[Input data Boundary: Start]
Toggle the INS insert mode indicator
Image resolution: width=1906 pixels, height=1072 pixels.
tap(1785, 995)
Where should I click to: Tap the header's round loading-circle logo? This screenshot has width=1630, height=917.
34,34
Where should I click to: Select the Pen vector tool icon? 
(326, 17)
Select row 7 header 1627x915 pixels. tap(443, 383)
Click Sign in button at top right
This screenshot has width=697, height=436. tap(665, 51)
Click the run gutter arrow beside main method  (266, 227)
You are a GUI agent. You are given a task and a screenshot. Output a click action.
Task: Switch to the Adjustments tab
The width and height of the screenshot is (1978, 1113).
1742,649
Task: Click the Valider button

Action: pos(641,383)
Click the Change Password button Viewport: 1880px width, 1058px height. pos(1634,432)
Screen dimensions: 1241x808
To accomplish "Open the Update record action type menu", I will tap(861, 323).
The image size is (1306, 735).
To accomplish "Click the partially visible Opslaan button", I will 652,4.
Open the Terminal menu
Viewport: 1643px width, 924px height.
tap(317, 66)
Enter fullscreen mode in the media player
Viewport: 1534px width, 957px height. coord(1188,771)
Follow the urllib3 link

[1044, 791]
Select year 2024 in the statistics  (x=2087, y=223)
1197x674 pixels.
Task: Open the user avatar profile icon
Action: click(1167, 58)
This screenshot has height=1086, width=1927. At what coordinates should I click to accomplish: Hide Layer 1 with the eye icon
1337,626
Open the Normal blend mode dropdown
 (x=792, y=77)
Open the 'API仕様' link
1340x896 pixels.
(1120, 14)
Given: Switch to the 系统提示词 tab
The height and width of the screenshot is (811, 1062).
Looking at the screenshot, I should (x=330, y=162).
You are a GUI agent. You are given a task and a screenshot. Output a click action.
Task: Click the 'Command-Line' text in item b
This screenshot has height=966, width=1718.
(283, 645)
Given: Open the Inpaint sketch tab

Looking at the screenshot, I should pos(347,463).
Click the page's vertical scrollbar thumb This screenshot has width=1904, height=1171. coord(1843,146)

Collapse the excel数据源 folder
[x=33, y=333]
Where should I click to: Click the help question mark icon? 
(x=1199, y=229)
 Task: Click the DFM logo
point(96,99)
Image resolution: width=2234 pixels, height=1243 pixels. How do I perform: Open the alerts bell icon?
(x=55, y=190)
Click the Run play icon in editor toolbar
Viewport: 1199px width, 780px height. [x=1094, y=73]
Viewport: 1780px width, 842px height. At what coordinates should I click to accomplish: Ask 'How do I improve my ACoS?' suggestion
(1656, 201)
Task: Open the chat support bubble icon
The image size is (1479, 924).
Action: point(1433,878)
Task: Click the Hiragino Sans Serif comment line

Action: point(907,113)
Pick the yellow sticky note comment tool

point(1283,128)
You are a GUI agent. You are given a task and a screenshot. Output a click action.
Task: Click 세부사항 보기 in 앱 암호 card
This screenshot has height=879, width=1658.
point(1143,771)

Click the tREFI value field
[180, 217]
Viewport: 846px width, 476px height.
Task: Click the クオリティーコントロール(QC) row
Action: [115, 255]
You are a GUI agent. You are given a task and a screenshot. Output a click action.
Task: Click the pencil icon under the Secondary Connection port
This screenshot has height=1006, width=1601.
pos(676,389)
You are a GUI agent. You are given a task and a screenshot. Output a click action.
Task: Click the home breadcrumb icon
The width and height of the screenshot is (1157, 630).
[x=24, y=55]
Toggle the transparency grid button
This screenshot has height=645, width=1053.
[Input data Boundary: End]
Exercise aim. With no line omitted, copy all the data exactly.

Solution below.
Toggle the INS insert mode indicator
Image resolution: width=1906 pixels, height=1072 pixels.
tap(1785, 995)
Where should I click to: Tap the header's round loading-circle logo? This screenshot has width=1630, height=917.
34,34
Where should I click to: Select the Pen vector tool icon? 
(326, 17)
Select row 7 header 1627x915 pixels. tap(443, 383)
Click Sign in button at top right
This screenshot has width=697, height=436. tap(665, 51)
Click the run gutter arrow beside main method  (266, 227)
You are a GUI agent. You are given a task and a screenshot. Output a click action.
Task: Switch to the Adjustments tab
The width and height of the screenshot is (1978, 1113).
1742,649
Task: Click the Valider button

Action: pos(641,383)
Click the Change Password button Viewport: 1880px width, 1058px height. pos(1634,432)
Screen dimensions: 1241x808
To accomplish "Open the Update record action type menu", I will tap(861, 323).
The image size is (1306, 735).
To accomplish "Click the partially visible Opslaan button", I will 652,4.
Open the Terminal menu
Viewport: 1643px width, 924px height.
tap(317, 66)
Enter fullscreen mode in the media player
Viewport: 1534px width, 957px height. coord(1188,771)
Follow the urllib3 link

[1044, 791]
Select year 2024 in the statistics  (x=2087, y=223)
1197x674 pixels.
Task: Open the user avatar profile icon
Action: click(1167, 58)
This screenshot has height=1086, width=1927. At what coordinates should I click to accomplish: Hide Layer 1 with the eye icon
1337,626
Open the Normal blend mode dropdown
 (x=792, y=77)
Open the 'API仕様' link
1340x896 pixels.
(1120, 14)
Given: Switch to the 系统提示词 tab
The height and width of the screenshot is (811, 1062).
Looking at the screenshot, I should (x=330, y=162).
You are a GUI agent. You are given a task and a screenshot. Output a click action.
Task: Click the 'Command-Line' text in item b
This screenshot has height=966, width=1718.
(283, 645)
Given: Open the Inpaint sketch tab

Looking at the screenshot, I should pos(347,463).
Click the page's vertical scrollbar thumb This screenshot has width=1904, height=1171. coord(1843,146)

Collapse the excel数据源 folder
[x=33, y=333]
Where should I click to: Click the help question mark icon? 
(x=1199, y=229)
 Task: Click the DFM logo
point(96,99)
Image resolution: width=2234 pixels, height=1243 pixels. How do I perform: Open the alerts bell icon?
(x=55, y=190)
Click the Run play icon in editor toolbar
Viewport: 1199px width, 780px height. [x=1094, y=73]
Viewport: 1780px width, 842px height. At what coordinates should I click to accomplish: Ask 'How do I improve my ACoS?' suggestion
(1656, 201)
Task: Open the chat support bubble icon
The image size is (1479, 924).
Action: point(1433,878)
Task: Click the Hiragino Sans Serif comment line

Action: point(907,113)
Pick the yellow sticky note comment tool

point(1283,128)
You are a GUI agent. You are given a task and a screenshot. Output a click action.
Task: Click 세부사항 보기 in 앱 암호 card
This screenshot has height=879, width=1658.
point(1143,771)

Click the tREFI value field
[180, 217]
Viewport: 846px width, 476px height.
Task: Click the クオリティーコントロール(QC) row
Action: [115, 255]
You are a GUI agent. You are given a task and a screenshot. Output a click action.
Task: Click the pencil icon under the Secondary Connection port
This screenshot has height=1006, width=1601.
pos(676,389)
You are a GUI agent. You are given a task and a screenshot. Output a click action.
Task: Click the home breadcrumb icon
The width and height of the screenshot is (1157, 630).
[x=24, y=55]
Toggle the transparency grid button
This screenshot has height=645, width=1053.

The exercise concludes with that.